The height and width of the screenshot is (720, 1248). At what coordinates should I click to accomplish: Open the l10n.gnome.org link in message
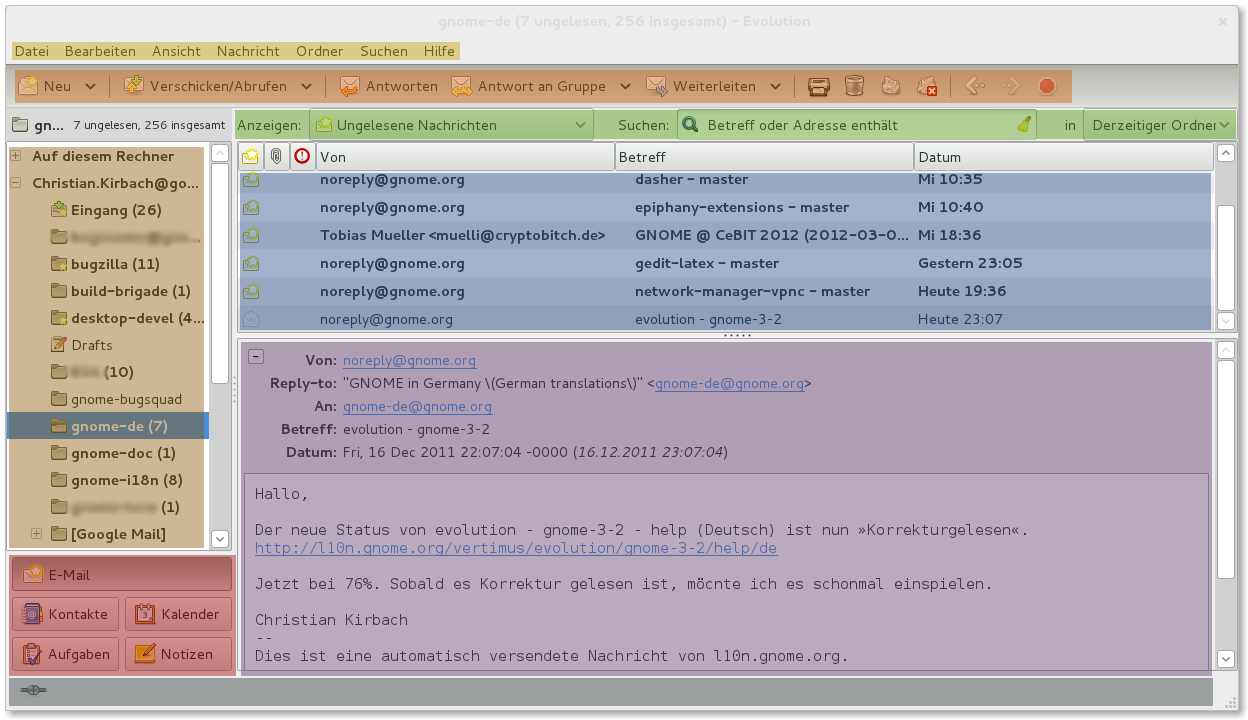pos(515,548)
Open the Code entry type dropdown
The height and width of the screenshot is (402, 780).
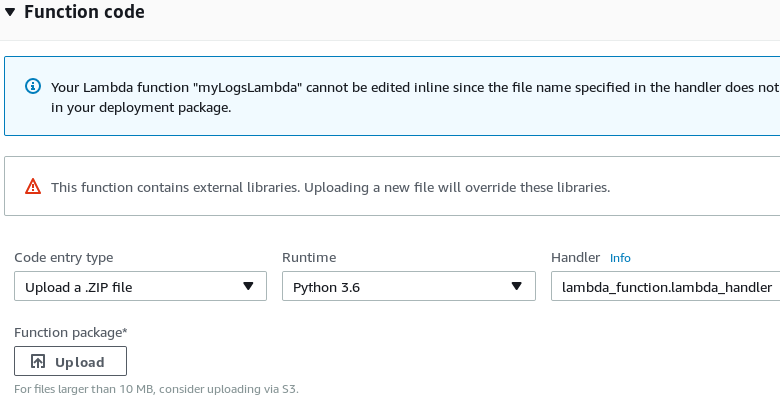[x=140, y=287]
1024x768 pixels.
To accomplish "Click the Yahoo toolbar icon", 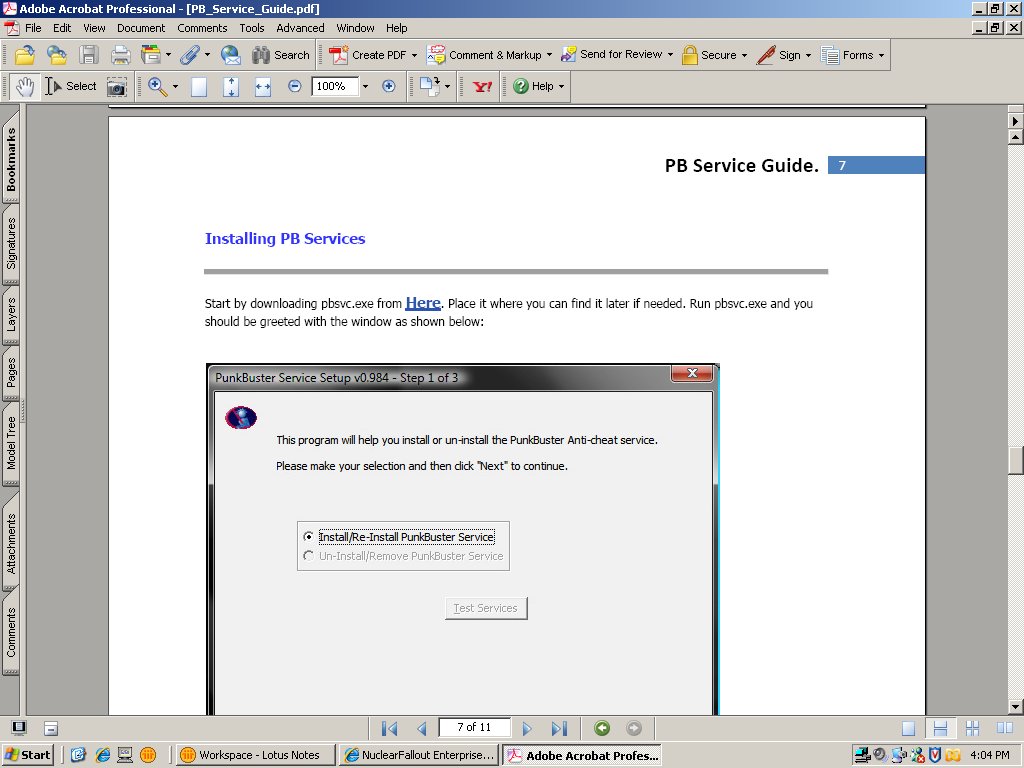I will point(483,87).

===============

Aim of the task – Identify each line in the listing that contains the string "width", and copy those lines.

Response to the exercise –
The height and width of the screenshot is (720, 1248). At what coordinates should I click to accomplish: Open the l10n.gnome.org link in message
The height and width of the screenshot is (402, 780).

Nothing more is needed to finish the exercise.